The answer is that corporate greed is making us need care. Social media is crucial but so is our food system, the gambling addiction industry, marketing and advertising based on undermining self confidence, poverty wages and insecure work. If we cared about people who need care we’d be calling it a social wellbeing crisis and be taking punitive action against those responsible.
NHS crisis → public health crisis
That goes even more for health. It’s not an NHS crisis, it’s a public health crisis – except no-one will take on the food industry in the way that they wouldn’t take on the tobacco industry for decades either. So it is framed as a problem with a public service when it’s really a problem with the economy and so requires to be fixed through economic regulation.
Running public services → facilitating the delivery of services
Public sector managers do not ‘run’ public services. Public services run because of frontline staff. Those in a public service with no skills or knowledge of that service (health managers who can’t heal, care managers who never meet someone in need…) should either be facilitating the delivery of services or should be made redundant. Frontline professionals don’t need ‘run’, they needs supported.
Inflation → price gouging
I could do loads more of these but I need to draw this to a close. So I will do so with one that really surprised even me. I had absorbed the neoliberal idea that inflation is just an act of nature, something that happens. I was shocked to discover that for hundreds of years the price of bread stayed exactly the same. It’s capitalism that causes inflation, not nature.
This is complicated, but neoliberal market theory says that market competition drives prices down. This is highly misleading; markets can drive prices down if reducing prices increases sales faster than it reduces profit. Markets do not minimise prices, they maximise profits.
If there are very high levels of real competition in a given industry sector, and if to make profits they have to compete with rivals on price, and if no other industry sector is causing cost inputs to rise, then prices will be optimised. That’s a lot of ifs. And it’s certainly not the only way to make profits.
Let’s take the current inflationary picture. Almost all corporate profits have increased as a proportion of costs over this period. That is, almost all big businesses saw high inflation as a cover to take more cash out of customers’ pockets. That’s is price gouging, not inflation. Of course there are legitimate elements of inflation, for example in hospitality where costs are rising.

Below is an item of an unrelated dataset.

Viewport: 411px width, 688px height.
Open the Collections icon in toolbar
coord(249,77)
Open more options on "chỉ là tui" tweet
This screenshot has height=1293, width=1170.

But the rising costs are energy costs, and that is because of price gouging by energy companies. The cost of extracting oil and gas does not fluctuate, just the ability of oil corporations to sell that oil more expensively. The other rising costs are staff costs, who need a pay rise to pay for price gouging by landlords and housing developers and price gouging by energy companies to heat their house.
Just remember this; almost all the inflation we have suffered is created by markets, not constained by them, and it has all happened because Covid created a bottleneck which mean supply was reduced. That didn’t increase costs, just the ability to mark those costs up to consumers.
Most inflation is you being ripped off, much of it because who you are buying from is being ripped off by someone bigger than them. The idea that recent inflation was caused by price gouging continues to be fiercely rejected by neoliberal economists even as the data shows that profitability is rising and rising in almost all corporations. They call it demand-pull, people wanting things.
It is garbage. People wanting things doesn’t make them more expensive. People who are selling things seeing people wanting those things and increasing prices because they can makes them more expensive. That’s not inflation, that’s price gouging. We should be furious.